Nel 1983 pubblica un nuovo libro “Sulle tracce di Marco Polo”.

È a questo punto che Fininvest, la vecchia Mediaset di Silvio Berlusconi, gli offre la possibilità di condurre un programma televisivo sugli sport estremi.

Ecco l’occasione che aspettava.

Fogar accetta.

Nasce “Jonathan – Dimensione avventura”.

Un programma che raccontava i confini del mondo, con l’obiettivo di non raggiungerli più solo, ma insieme a tutte le famiglie d’Italia, portando nelle case delle persone immagini, storie e culture prima irraggiungibili e che portò Fogar e la sua troupe televisiva in 7 anni di spedizioni e reportage negli angoli più remoti del globo.

Doti da esploratore ma anche da comunicatore ed intrattenitore, Fogar conquistò tutti con il romanticismo dei suoi viaggi, merito che valse al programma un grande successo, condito dal Gran Premio Internazionale dello Spettacolo, poi seguito dal Telegatto, nel 1985.

 La fama acquisita gli apre le porte per numerose rubriche in televisione, tra “Canale 5” e “Italia 1”, ma anche su settimanali come Il corriere dei ragazzi.

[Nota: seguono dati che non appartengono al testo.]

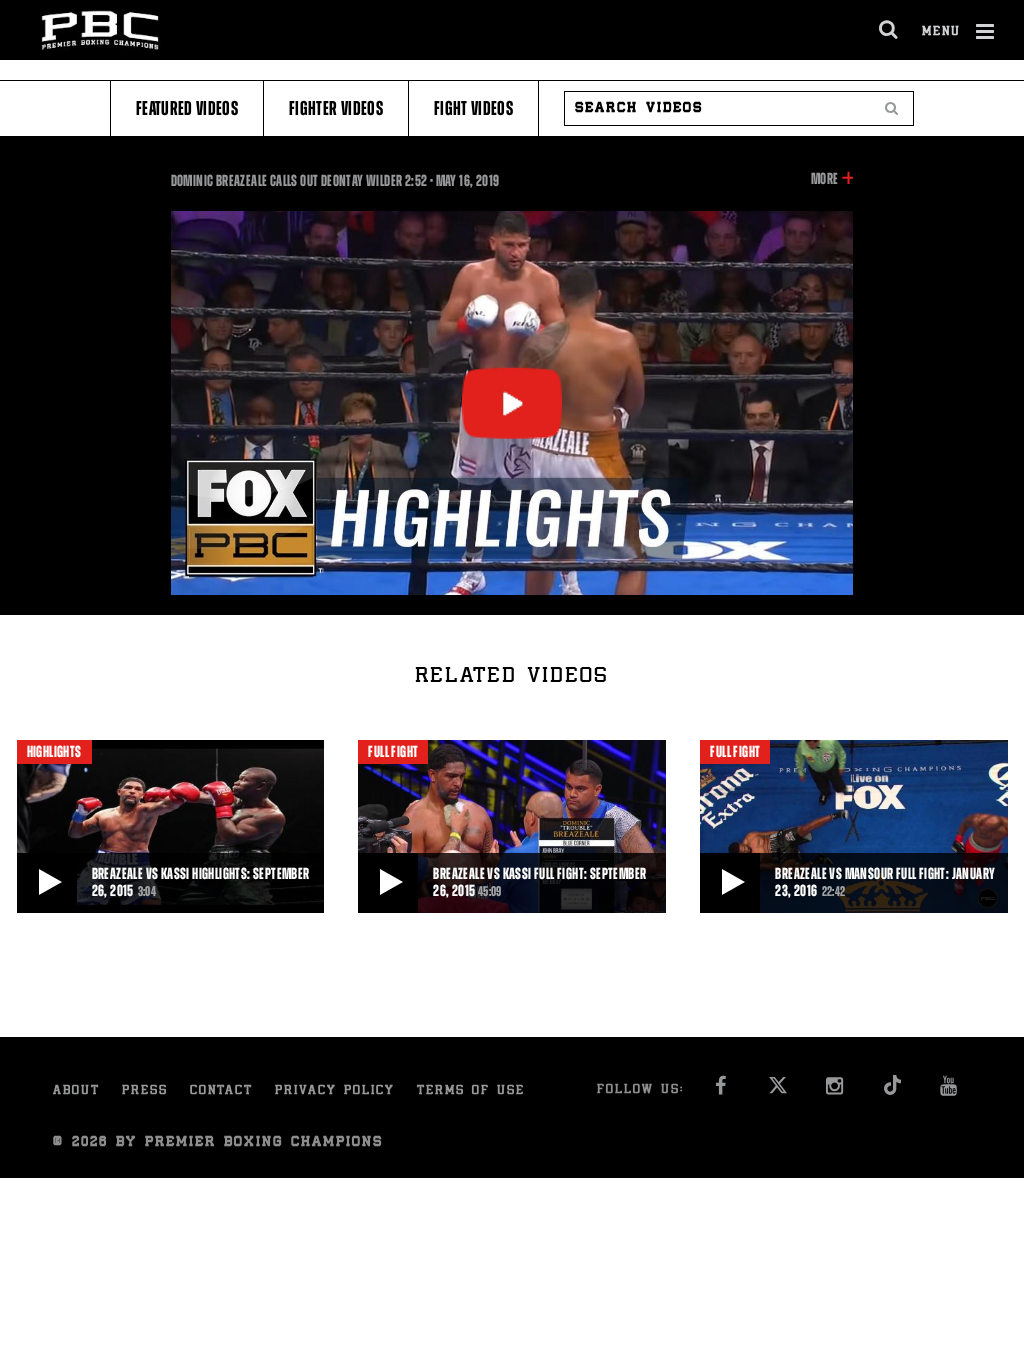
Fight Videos (473, 108)
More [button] (824, 180)
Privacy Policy (335, 1091)
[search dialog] (889, 30)
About (76, 1091)
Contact (221, 1091)
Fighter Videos (336, 108)
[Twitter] (777, 1091)
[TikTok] (891, 1091)
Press (145, 1091)
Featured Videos (187, 108)
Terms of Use (471, 1091)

Il suo volto diventa simbolo dell’avventura per i più giovani, ma anche per tutto il pubblico italiano. 

Tra gli altri titoli, ricordiamo poi “L’ultima leggenda” e “Verso il Polo con Armaduk”, il racconto della traversata polare insieme al suo compagno di viaggio a quattro zampe.

L’incidente

Montagna, cielo poi mare e ghiaccio: mancava il deserto e Ambrogio non poteva certo tirarsi indietro.

L’ultima grande sfida di Fogar è la partecipazione a tre edizioni della Parigi-Dakar, oltre a tre Rally dei Faraoni

Nell’ultima di queste competizioni, il raid Parigi-Mosca-Pechino, 12 settembre 1992, un incidente porta la sua macchina a capovolgersi.

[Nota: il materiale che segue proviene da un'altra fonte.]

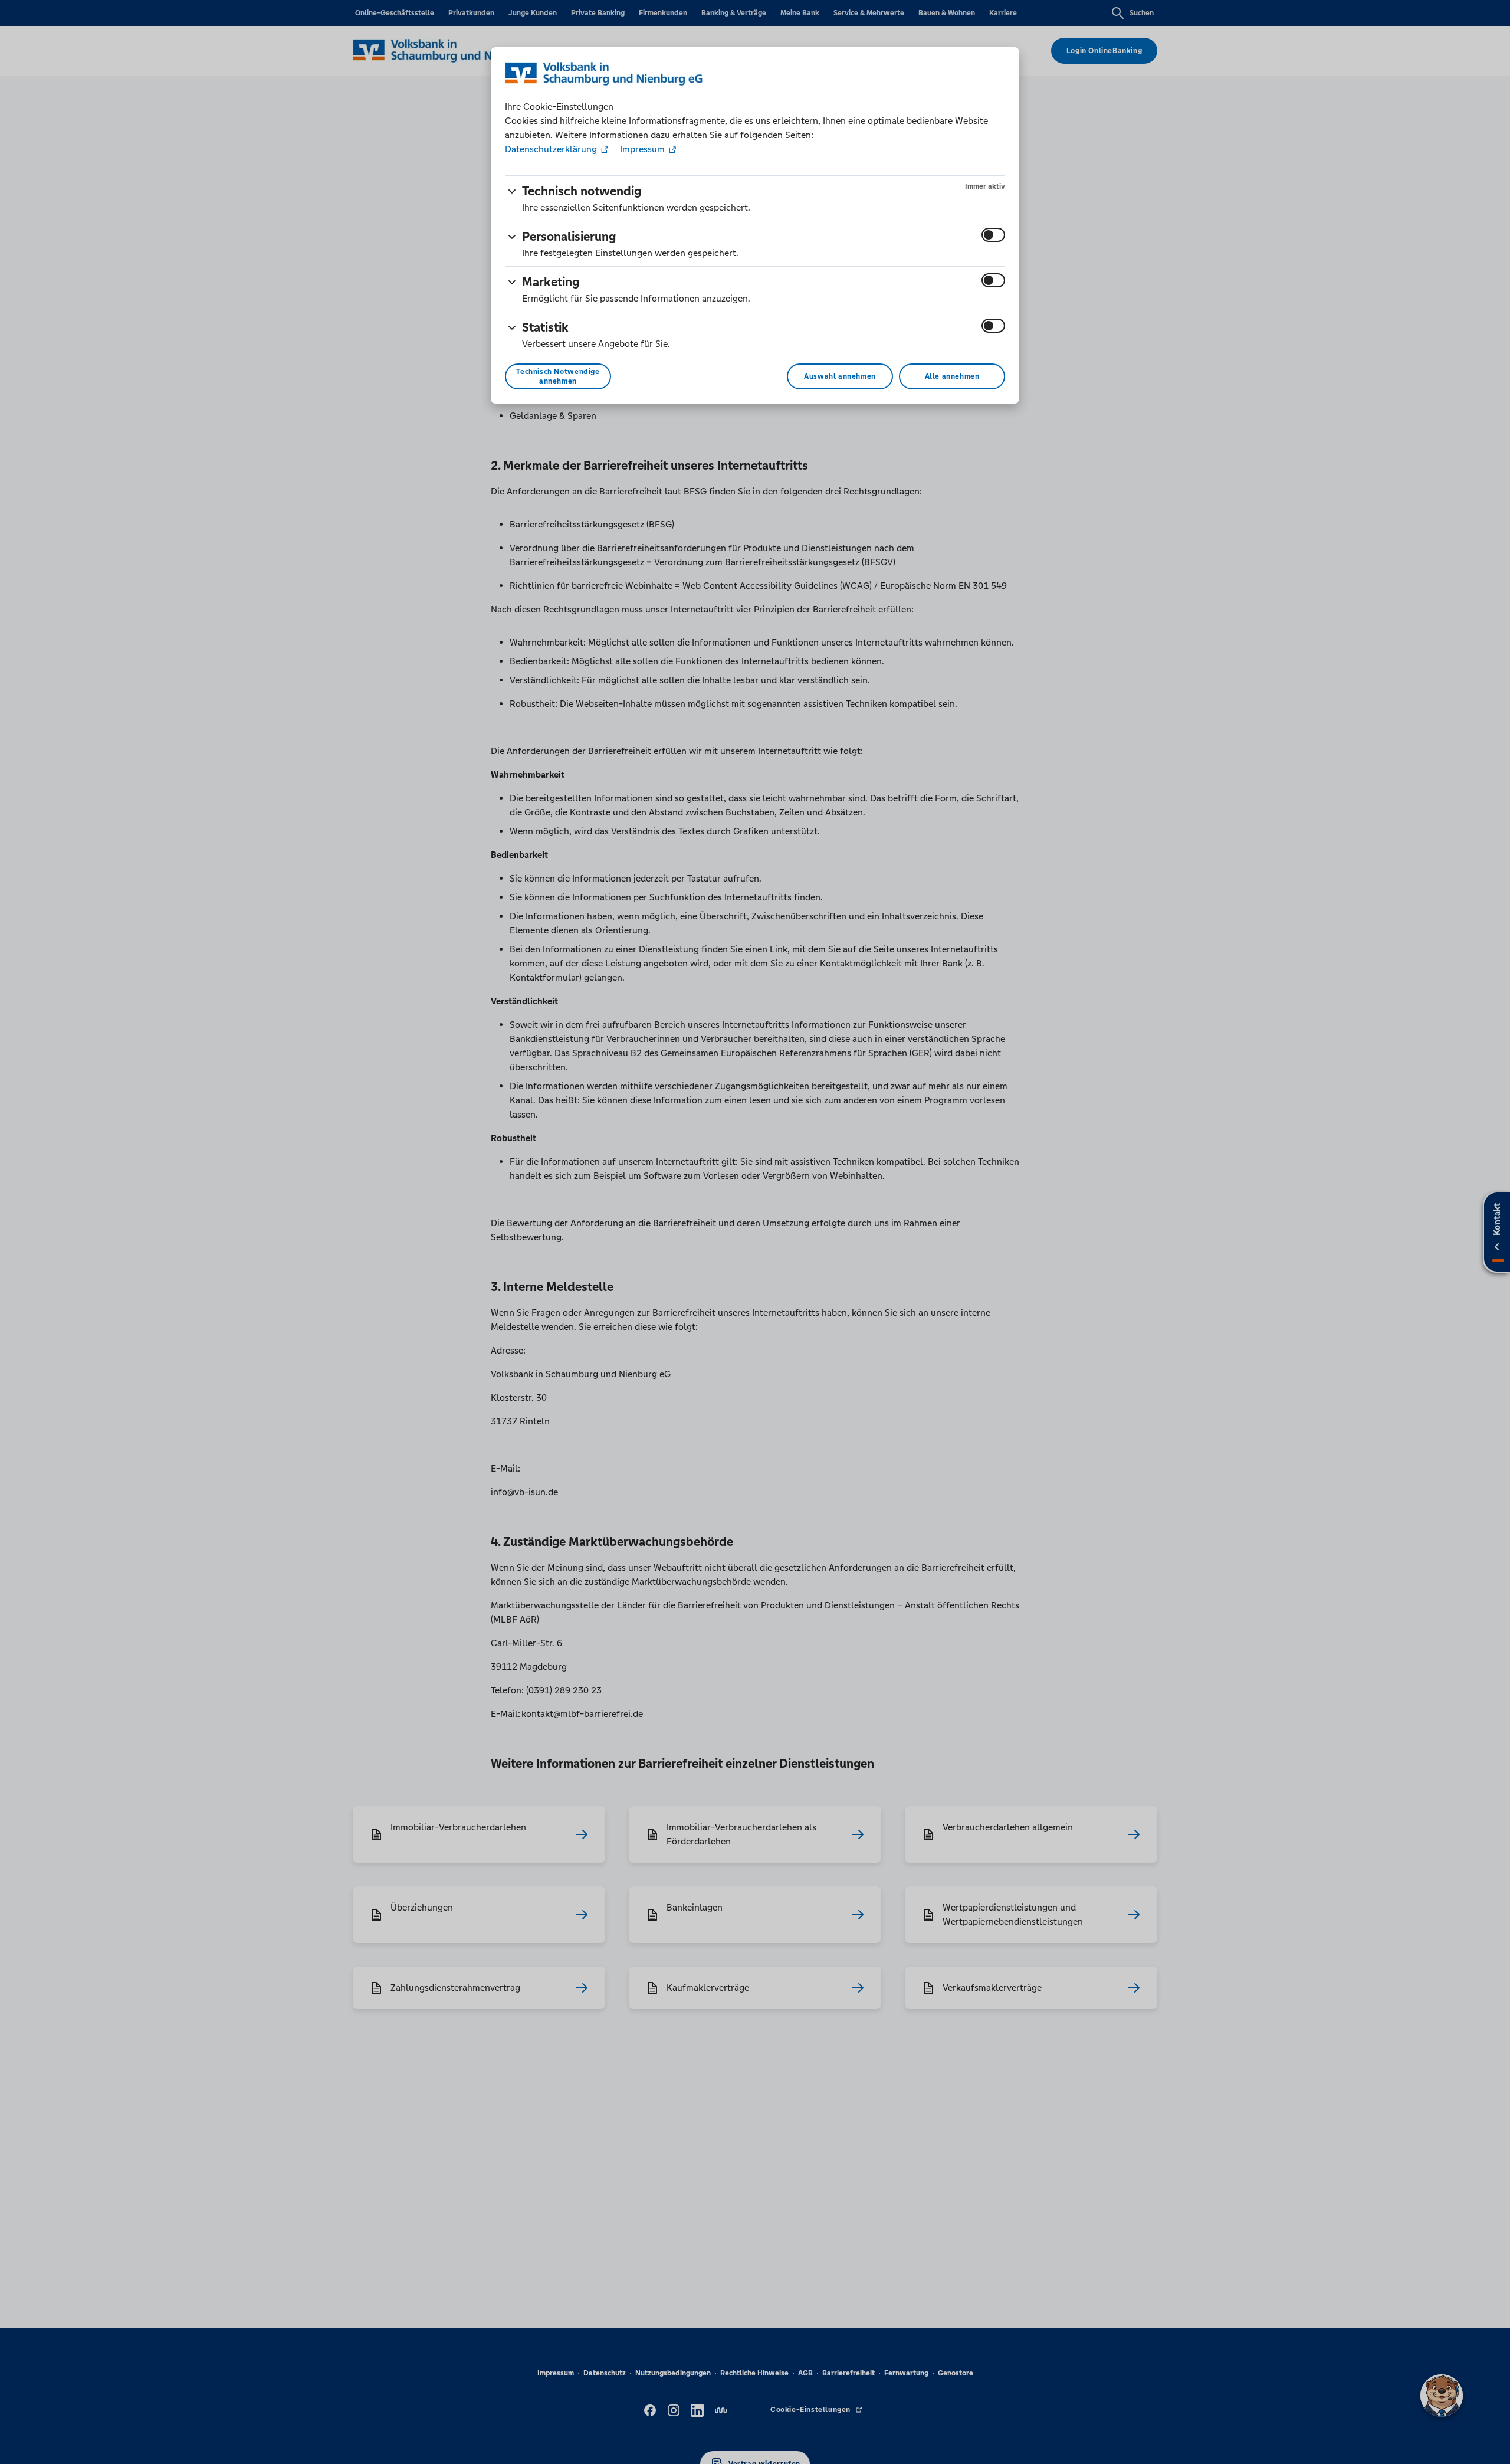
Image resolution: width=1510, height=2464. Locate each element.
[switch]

Ambrogio Fogar si ritrova con la seconda vertebra cervicale spezzata e il midollo spinale tranciato. 

Dopo una vita ai limiti delle possibilità umane, un incidente automobilistico gli provoca l’immobilità assoluta e permanente: una condanna per Ambrogio, abituato a non porsi mai limiti se non per superarli.

L’ultima spedizione

Ambrogio trascorre 13 anni in sedia a rotelle, cercando comunque di vivere ed ispirare.

5 anni dopo l’incidente, infatti, salpò per un giro dell’Italia in barca a vela: “Operazione Speranza”.

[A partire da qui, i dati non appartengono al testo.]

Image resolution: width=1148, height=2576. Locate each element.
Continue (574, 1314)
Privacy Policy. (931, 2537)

Nei porti dove si ferma, il giro promuove una campagna di sensibilizzazione nei confronti delle persone disabili, destinate a vivere in sedia a rotelle.

Dopo 13 anni, Ambrogio Fogar scompare per arresto cardiaco il 24 Agosto 2005, all’età di 64 anni.

A settembre dello stesso anno aveva prenotato un volo per la Cina.

La sua ultima spedizione sarebbe stata per un tentativo con le cellule staminali dello specialista e neurochirurgo Huang Hongyun.

La memoria: il bivacco Ambrogio Fogar sull’Alpe Fornalino

Raggiunse il Polo Nord, concluse l’intera cinta del globo, eppure Fogar amava raccontare che la sfida personale che più lo rese fiero era stata l’arrampicata sull’Alpe Fornalino, in Val Bognanco nei pressi del Lago Maggiore, Piemonte.

Bivacco Ambrogio Fogar

2114 metri sopra il livello del mare, tra le creste dell’alpe del Fornalino, oggi il bivacco Ambrogio Fogar ospita ogni stagione centinaia di escursionisti e camminatori che si lasciano trasportare dalle bellezze dell’alta montagna

Quel bivacco, precisamente dal 24 Agosto 2005, porta il suo nome in onore del giorno in cui il famoso esploratore e avventuriero se ne andò.

La figura di Ambrogio Fogar è ancora oggi esempio di coraggio e sportività, stimolo al superamento dei propri limiti e caro ricordo per gli abitanti della valle. 

Era infatti molto legato a Bognanco, casa accogliente delle sue estati ma soprattutto terra di alcune delle sue imprese. 

E se Ambrogio Fogar è riuscito a portare lo spirito della sua amata valle in ogni parte del globo, oggi una vecchia baita, divenuta bivacco, cerca di regalare al mondo intero quello che è stato, e che è, il cuore più audace e intrepido della Val Bognanco.